Starting the Conversation
Patients with a recent cancer diagnosis are waiting for their doctor to say something about sexuality. They may feel uncomfortable bringing it up, thinking “Shouldn’t I be focused right now on surviving, not my sexuality?” 

However, questions about the impact of cancer treatment on their sexuality can be top of mind for them and their partner. Practitioners can help by broaching the subject with patients either alone and or with their partner. Another option is to offer brochures or internet links with information to get the conversation started.

How is Sexuality Altered by Cancer?
Research reveals that 60% of women’s cancer diagnosis alters their sexuality. For men, about 80% are affected. Their sexuality is impacted by their cancer diagnosis regardless of whether it is a reproductive cancer or not. 

Sometimes, cancer treatment will throw women into a pre-menopausal or post-menopausal state. They may have to adjust to a new body shape, body size and how flexible they are.  Their threshold for pain may also be affected.

Along with these physical changes, women report a change in their satisfaction and desire.

Progesterone to Estrogen Ratio
Progesterone and estrogen are the two most important hormones in the female body. These are steroid hormones that are responsible for various female characteristics in the body. Progesterone stimulates normal sex drive because it can be converted to testosterone which is involved in male and female sex drive.

With some cancer treatment progesterone flatlines. As a result, estrogen can become dominant even during peri-menopause. When estrogen becomes dominant, the outcome can stimulate cancer cells that affect the breast, uterus and the ovaries.

It's important to know whether you are dealing with an estrogen receptor positive cancer or whether a cancer is progesterone and or testosterone receptor driven.

To stimulate progesterone production, whether to balance estrogen/progesterone hormone levels or to stimulate desire, herbs such as False Unicorn Root and Wild Yam can be used.

Breathing exercises as well as exercise can lower stress levels which can lead to higher progesterone levels and lower risk of cancers proliferating. 

Managing Sexual Activity 
Women who are going through cancer treatment report increased fatigue. Patients have a certain amount of energy per day, and so must be mindful about how they spend that energy.

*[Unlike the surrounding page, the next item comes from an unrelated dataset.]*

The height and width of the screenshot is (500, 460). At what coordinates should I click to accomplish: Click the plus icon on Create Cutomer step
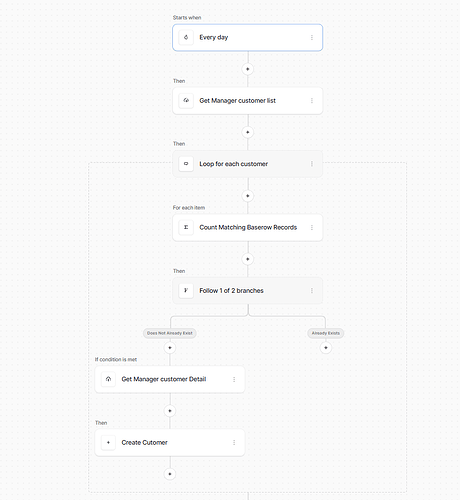[x=108, y=443]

Making time for sexual activity and saving energy for the encounter results in better outcomes. It is wise to schedule times to be intimate and not rely on “spontaneous combustion”.

Couples should let go of “the race to orgasm” as often the patient may not have the energy reserves to achieve climax. Rather, practitioners must encourage couples to
focus on connection and intimacy.

Stimulating Desire
Flirting can start days in advance of sexual activity. Flirting is all about body language and verbal communication. By exploring flirting and sexy talk, couples can discover new levels of intimacy. By widening concepts of sexual play, couples can enjoy a life affirming sexuality that moves beyond physical intercource. 

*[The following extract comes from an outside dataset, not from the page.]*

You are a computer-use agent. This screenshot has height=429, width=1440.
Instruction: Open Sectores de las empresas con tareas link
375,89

Couples report that simply sitting and holding someone's hand while looking into their eyes with no words spoken can also be most intimate. 

Sexuality at End of Life
For some patients, sexuality may be an important aspect of their end of life care. Indeed, orgasms, because of triggers in the pineal gland, can actually reduce pain levels. 

Even in the absence of intercourse or orgasm, physical contact with one’s partner can be very comforting. If the patient is in palliative care or a hospice, it's important to allow for privacy for the couple to experience intimate contact if they desire it. 

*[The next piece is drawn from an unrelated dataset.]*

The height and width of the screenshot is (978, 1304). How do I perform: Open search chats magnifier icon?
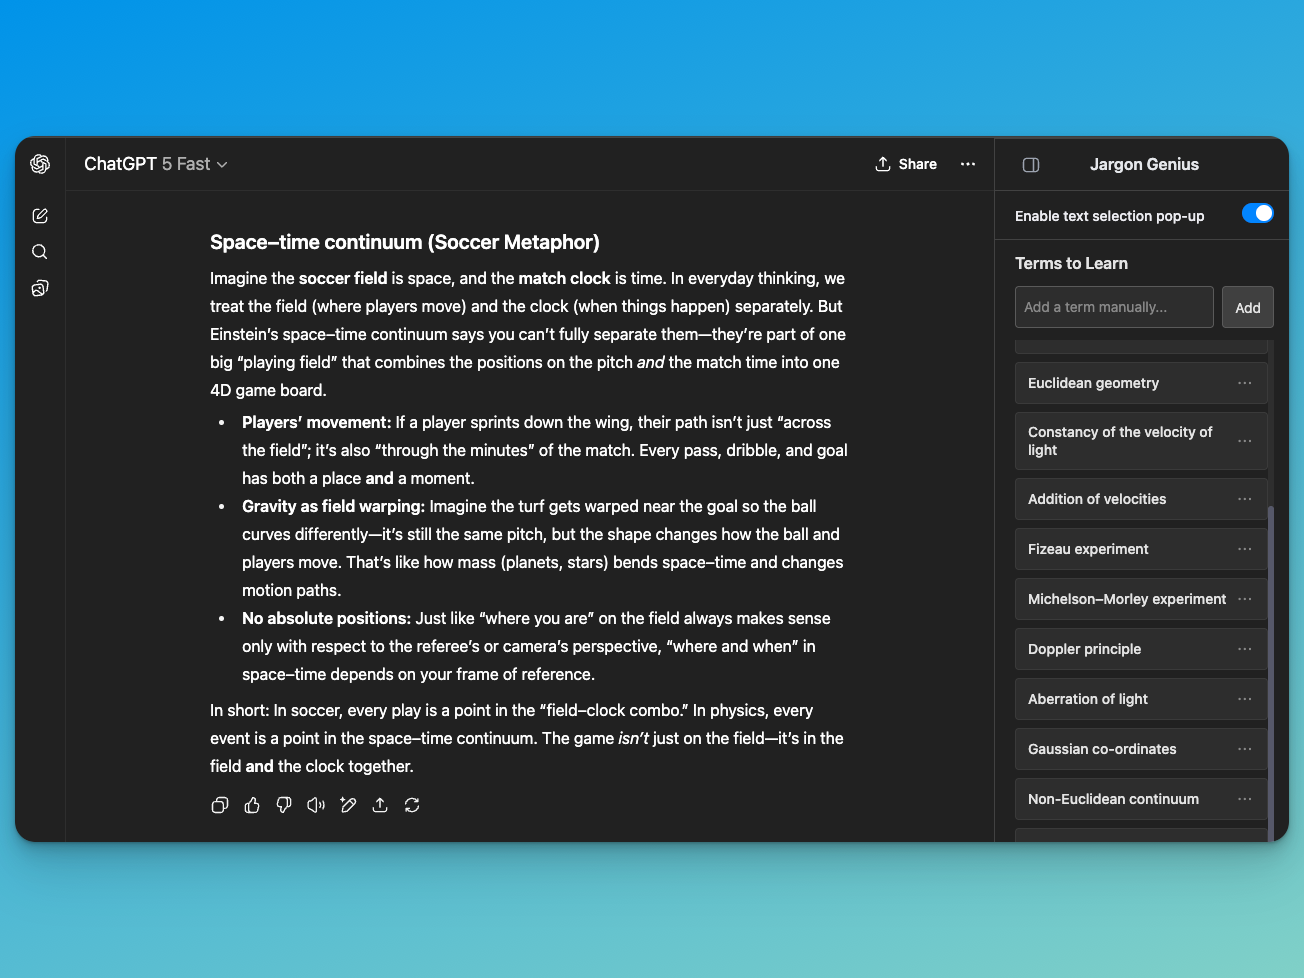(40, 252)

In the case of LGBTQ couples, research reveals that only about 5% of partners are given appropriate support. In some cases, partners have been denied access because they do not conform to institutional standards for marriage or family partnerships. Thankfully this is changing.


Key Quote  

“Herbs like ginseng and licorice and some of the other adaptogenic botanicals support core vitality and adrenal function. Because it's the adrenal glands the body is leaning on to create a backup supply of reproductive hormones.”  Dr Judith Boice

“One of the things I encourage patients to do, particularly during their cancer treatment, is to think about having a teacup full of energy. They have a set amount of energy per day. And they need to be really mindful about how they spend it.”  Dr Judith Boice



The opinions expressed in this Nutramedica program are those of the guests and contributors. They do not necessarily reflect the opinions of Nutritional Fundamentals For Health Inc.

This video is intended for licensed or registered health professionals and students of health professions only. These statements have not been evaluated by the Food and Drug Administration. Information contained in these programs are not intended to diagnose, treat, cure or prevent any disease.